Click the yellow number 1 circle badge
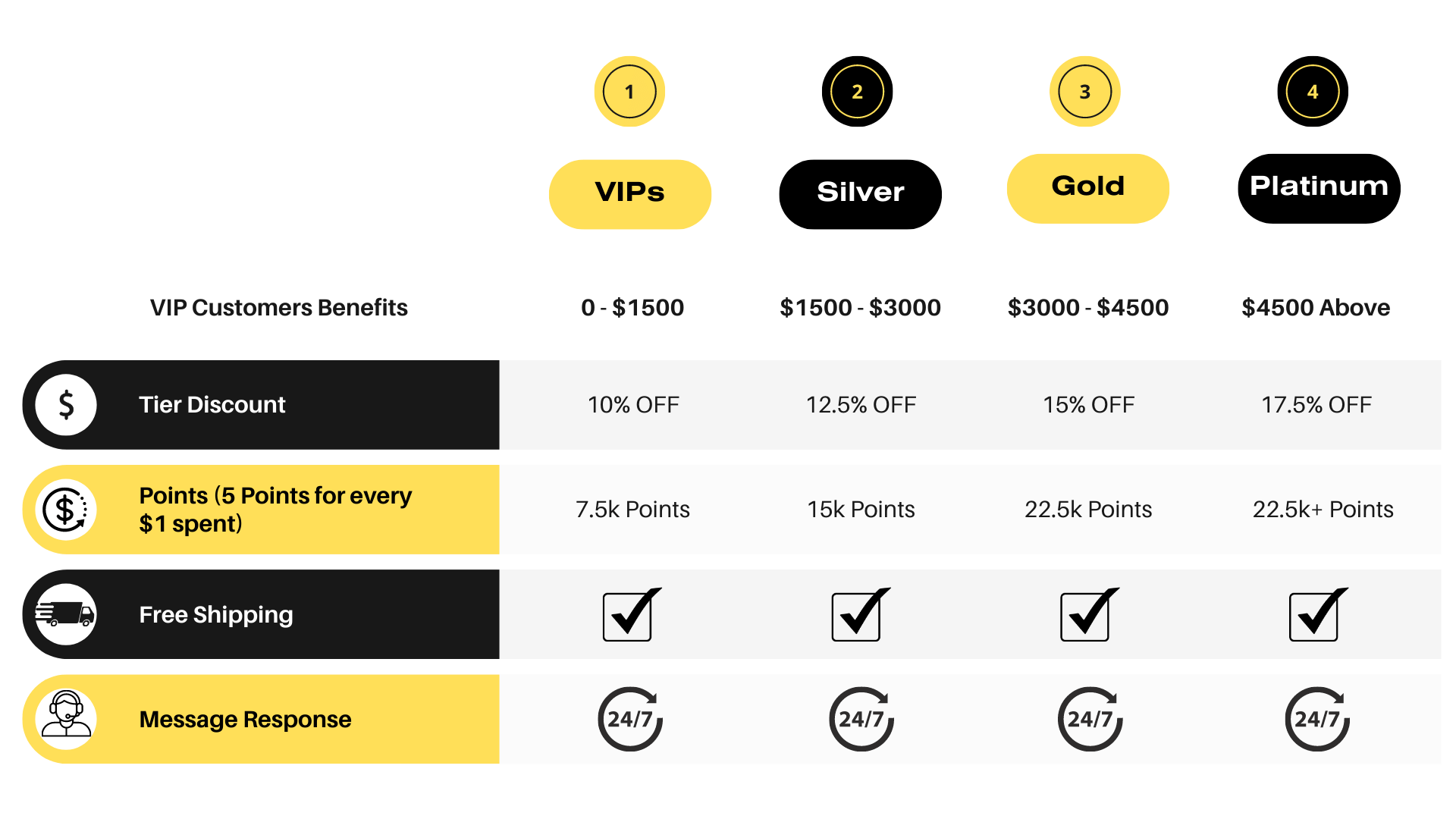The width and height of the screenshot is (1456, 819). pos(629,92)

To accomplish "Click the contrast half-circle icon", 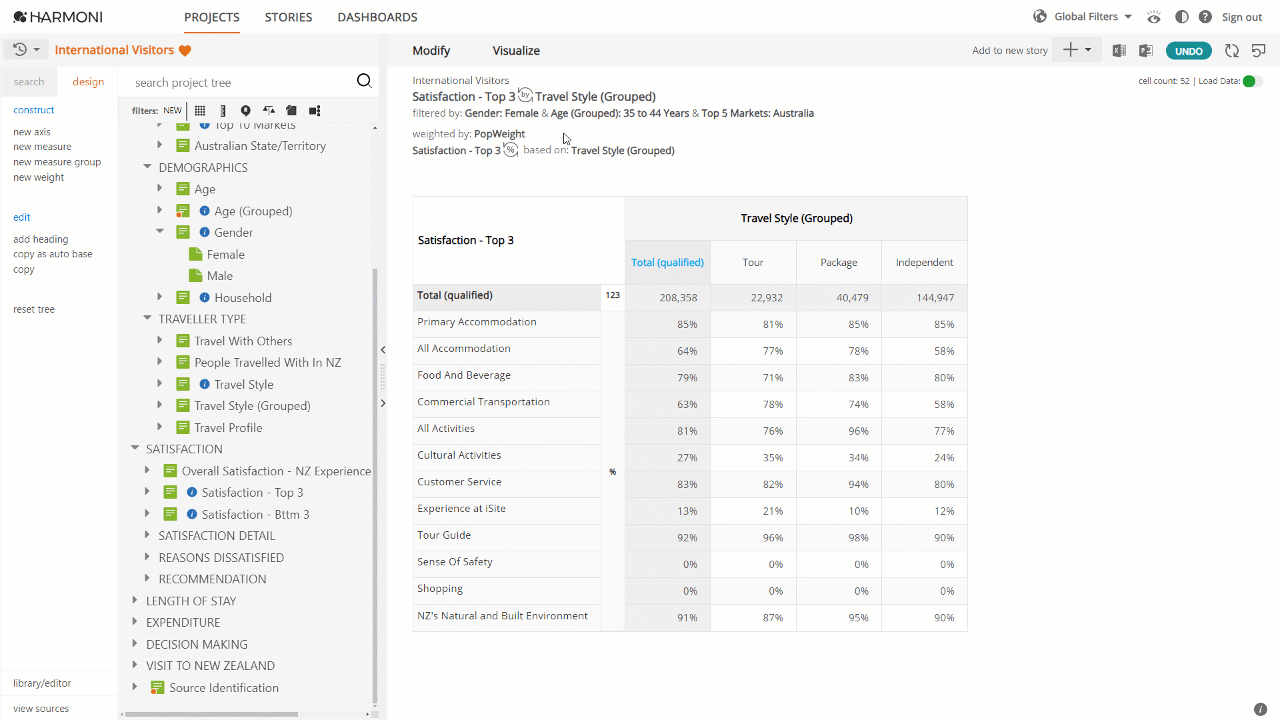I will pyautogui.click(x=1182, y=17).
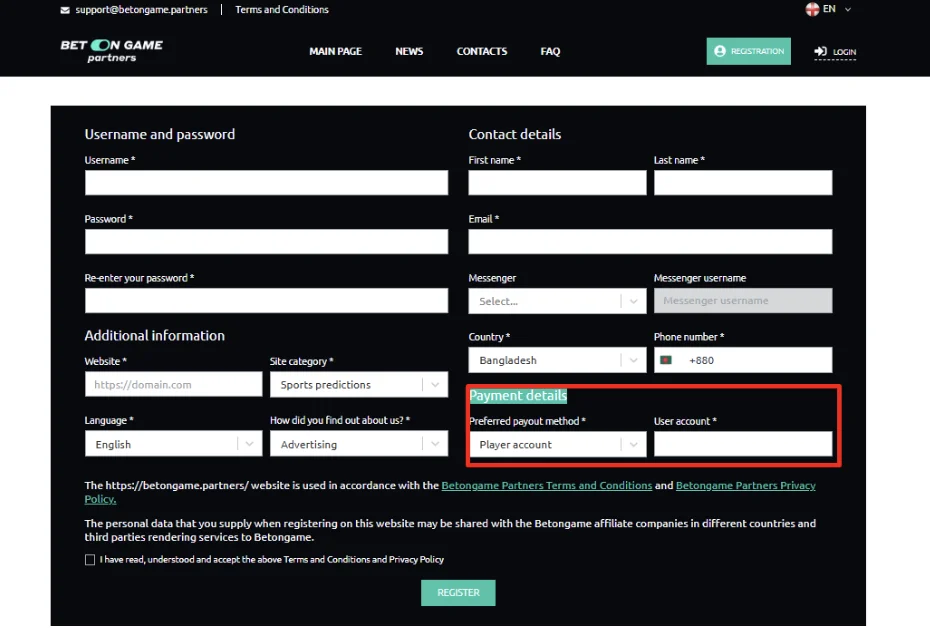Image resolution: width=930 pixels, height=628 pixels.
Task: Open the Messenger select dropdown
Action: (x=557, y=301)
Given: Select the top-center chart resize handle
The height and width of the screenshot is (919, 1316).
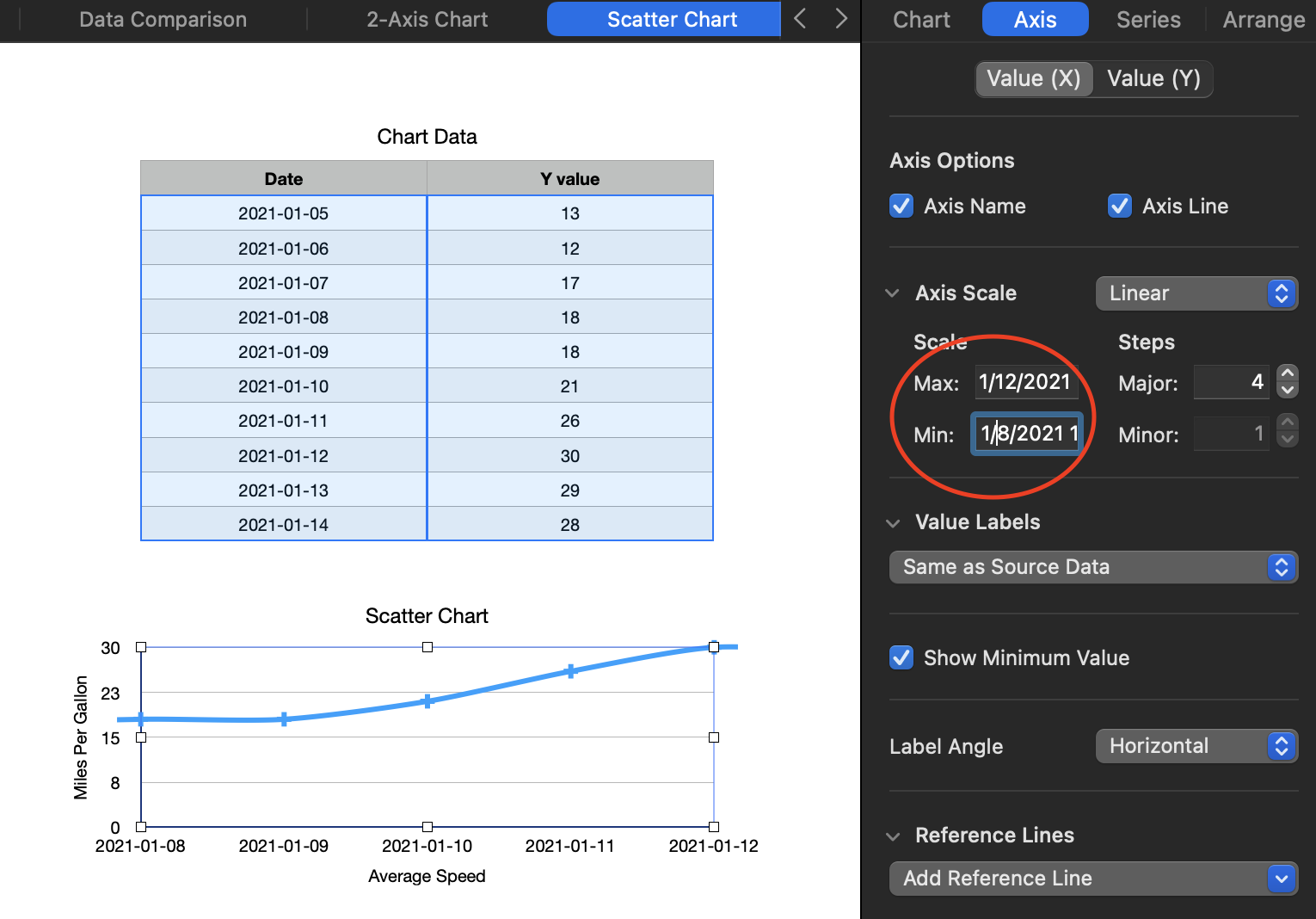Looking at the screenshot, I should point(427,647).
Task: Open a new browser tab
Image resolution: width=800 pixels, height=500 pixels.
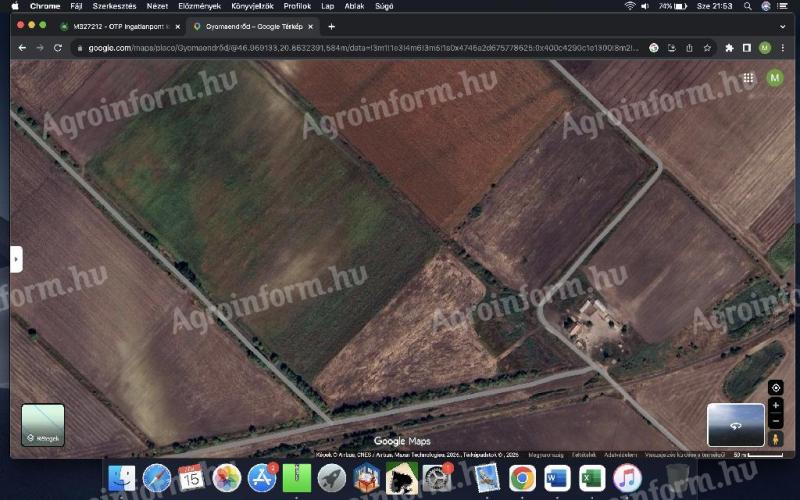Action: (331, 26)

WHAT THE EXERCISE ASKS: Output the span from the line with "Task: Open a new browser tab" through the last line of the data, inclusive and exact, and omit every picture.

ANSWER AREA:
Task: Open a new browser tab
Image resolution: width=800 pixels, height=500 pixels.
Action: (331, 26)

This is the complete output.